In a $3 trillion market, even a 15% productivity improvement can create enormous value. But the true value might lie in what can't be measured in numbers. More people being able to implement their ideas as software, and developers being freed from repetitive tasks to focus on more creative problem-solving.
No one knows what computer science education will look like in five years. But one thing is certain: change has already begun. We're standing in the middle of that change, and we're creating its direction together.
The transformation isn't just about tools getting better - it's about democratizing the power to create software.

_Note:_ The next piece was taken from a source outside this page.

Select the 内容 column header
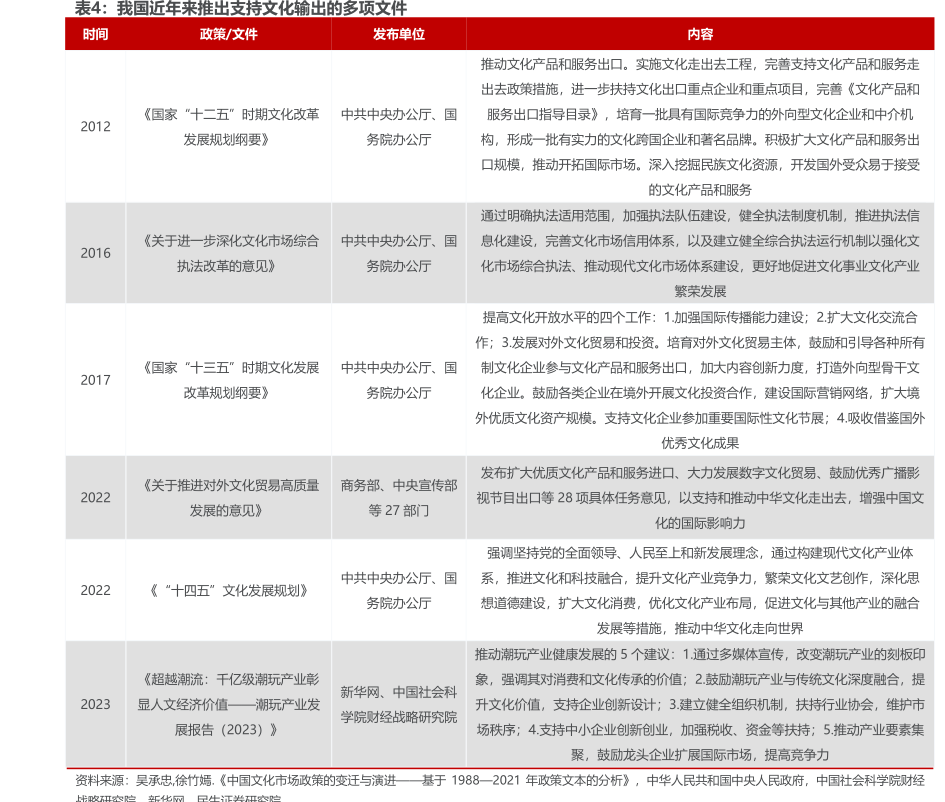945x802 pixels. tap(700, 34)
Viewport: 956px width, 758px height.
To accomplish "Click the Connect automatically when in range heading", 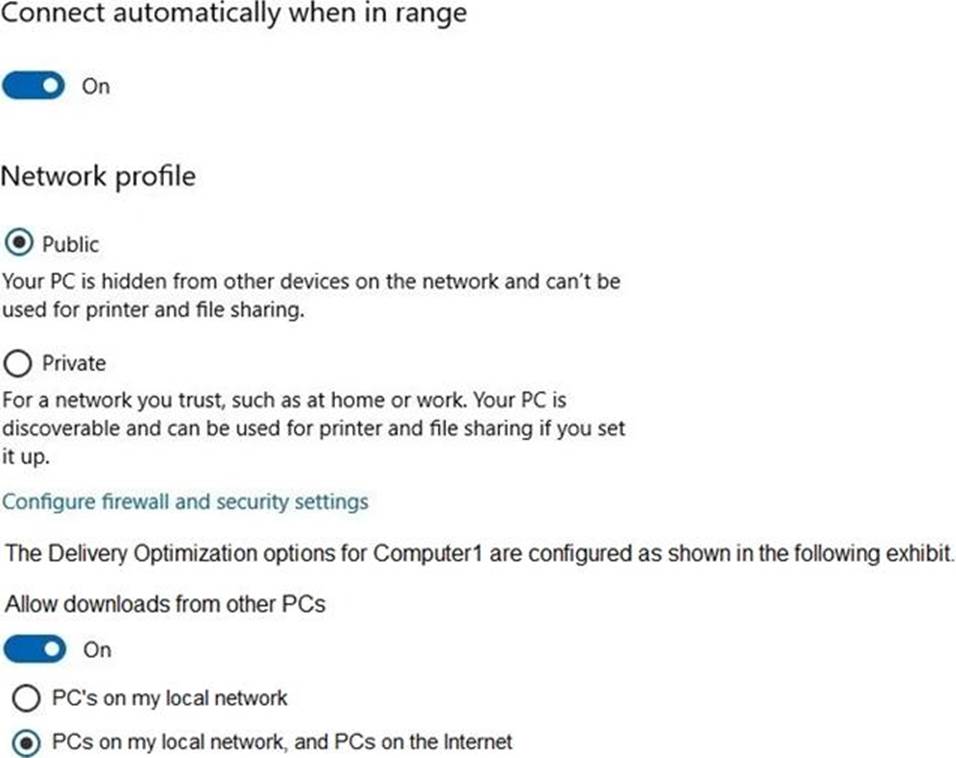I will point(233,15).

When anyone can build a cabin but building skyscrapers still requires expertise, we're not just changing who can code, but expanding the very definition of what coding means.
As we navigate this transition, the most successful developers will likely be those who can adapt to working alongside AI, understanding both its capabilities and limitations. The future belongs not to those who can write the most elegant for loops, but to those who can architect solutions, communicate complex ideas clearly, and bridge the gap between human intention and machine execution.
The revolution is already here. The question isn't whether AI will change how we develop software, but how quickly we can adapt to make the most of this unprecedented opportunity.